Dodał, że jego zdaniem złoty pozostanie odporny na politykę Fed. Prezes NBP wskazał na stabilny poziom zaangażowania nierezydentów w polski dług.

"Polska nie była ani beneficjentem, ani raczej nie będzie ofiarą z jednej strony amerykańskiego luzowania ilościowego, »taper tantrum« i teraz rzeczywistego podwyższenia stóp procentowych. Z tego punktu widzenia Polska jest trochę na uboczu" - powiedział prezes Belka.

"Mam wrażenie, że zaangażowanie nierezydentów na rynku SPW w mniejszym stopniu zależy od polityki pieniężnej Fedu, a większym stopniu od tego, jak kształtuje się dynamika polskiego długu publicznego" - dodał.

"Choć kondycja polskiej gospodarki jest dobra i stabilna, kolejne RPP będą musiały zmierzyć się z kilkoma wyzwaniami, takimi jak: konieczność zapewnienia efektywnej koordynacji działań z polityką makroostrożnościową; utrzymanie równowagi makroekonomicznej w warunkach trwale niskiej inflacji oraz obniżonego tempa wzrostu PKB na świecie" - czytamy w komunikacie RPP.
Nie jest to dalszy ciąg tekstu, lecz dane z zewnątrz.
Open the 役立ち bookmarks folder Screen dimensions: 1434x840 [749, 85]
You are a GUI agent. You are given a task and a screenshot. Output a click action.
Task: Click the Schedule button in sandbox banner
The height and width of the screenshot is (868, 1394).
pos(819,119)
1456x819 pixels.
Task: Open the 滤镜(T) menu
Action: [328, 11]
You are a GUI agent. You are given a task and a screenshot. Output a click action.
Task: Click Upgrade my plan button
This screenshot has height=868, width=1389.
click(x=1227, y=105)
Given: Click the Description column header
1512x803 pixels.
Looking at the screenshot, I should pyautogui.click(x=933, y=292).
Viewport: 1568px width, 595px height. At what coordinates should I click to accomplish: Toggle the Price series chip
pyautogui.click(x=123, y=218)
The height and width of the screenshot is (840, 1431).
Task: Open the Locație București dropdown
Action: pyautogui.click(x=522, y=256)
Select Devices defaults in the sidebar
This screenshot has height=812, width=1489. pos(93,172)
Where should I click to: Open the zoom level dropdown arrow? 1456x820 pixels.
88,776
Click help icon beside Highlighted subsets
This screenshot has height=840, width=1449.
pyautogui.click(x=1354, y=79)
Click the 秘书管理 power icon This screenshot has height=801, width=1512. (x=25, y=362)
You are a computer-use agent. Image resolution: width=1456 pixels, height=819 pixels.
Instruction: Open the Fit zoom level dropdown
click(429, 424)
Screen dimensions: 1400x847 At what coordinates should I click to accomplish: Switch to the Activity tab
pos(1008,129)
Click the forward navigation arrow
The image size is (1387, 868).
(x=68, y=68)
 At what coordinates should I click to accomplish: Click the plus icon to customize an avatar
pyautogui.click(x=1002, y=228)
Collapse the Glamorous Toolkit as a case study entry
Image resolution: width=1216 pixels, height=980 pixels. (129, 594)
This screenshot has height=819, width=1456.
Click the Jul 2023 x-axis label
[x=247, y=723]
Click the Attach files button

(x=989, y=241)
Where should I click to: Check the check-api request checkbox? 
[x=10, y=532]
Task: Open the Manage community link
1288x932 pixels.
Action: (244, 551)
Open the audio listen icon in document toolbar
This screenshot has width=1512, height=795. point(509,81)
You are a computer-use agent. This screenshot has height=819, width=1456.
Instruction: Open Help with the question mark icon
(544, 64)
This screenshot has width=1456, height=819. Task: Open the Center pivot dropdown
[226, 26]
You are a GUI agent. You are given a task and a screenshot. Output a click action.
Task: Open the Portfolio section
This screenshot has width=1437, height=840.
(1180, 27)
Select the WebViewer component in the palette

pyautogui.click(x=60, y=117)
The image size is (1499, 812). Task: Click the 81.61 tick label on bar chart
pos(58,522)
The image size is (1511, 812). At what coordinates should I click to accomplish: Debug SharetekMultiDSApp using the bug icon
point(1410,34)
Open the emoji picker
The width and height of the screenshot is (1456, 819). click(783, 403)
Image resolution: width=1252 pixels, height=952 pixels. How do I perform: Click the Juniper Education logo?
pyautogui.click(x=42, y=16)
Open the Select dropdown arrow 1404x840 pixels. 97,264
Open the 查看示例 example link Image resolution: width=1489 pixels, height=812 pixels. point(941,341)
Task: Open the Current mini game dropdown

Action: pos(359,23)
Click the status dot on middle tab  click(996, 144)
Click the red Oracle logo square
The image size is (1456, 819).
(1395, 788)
Prezes NBP i przewodniczący RPP Marek Belka podkreślił, że sukcesem NBP i wszystkich dotychczasowych RPP jest to, że inflacja w Polsce od lat jest stabilna i niska: nie wpływa negatywnie na procesy makroekonomiczne, "a obywatele nie borykają się w codziennym życiu z bolesnym wzrostem cen". "Tym samym Rada wypełnia swój podstawowy cel, czyli dbanie o stabilność cen" - podsumował Belka, cytowany w komunikacie.

Średnia inflacja CPI w Polsce w ostatnich 6 latach wyniosła 1,8%, a więc była na poziomie zgodnym ze średniookresowym celem inflacyjnym NBP (2,5% +/- 1 pkt proc.), choć niższa niż za kadencji poprzedniej Rady (wówczas, w latach 2004-2010 wyniosła przeciętnie 2,8%), podkreślono w materiale.

"Niższy przeciętny poziom inflacji za tej kadencji Rady wynikał przede wszystkim z niższej dynamiki cen energii i żywności, a więc czynników pozostających poza bezpośrednim wpływem krajowej polityki pieniężnej" - czytamy dalej.

Analitycy bankowi spodziewają się, że zmiany poziomu stóp procentowych może wprowadzić dopiero RPP w nowym składzie, zmienionym w pierwszych miesiącach 2016 r. Według "minutes" z ostatniego posiedzenia Rady, część jej członków nie wykluczała potrzeby ich niewielkiego obniżenia w najbliższych miesiącach. Z kolei Belka uznał ostatnio, że obniżka stóp byłaby niewłaściwa, choć nie byłaby katastrofą.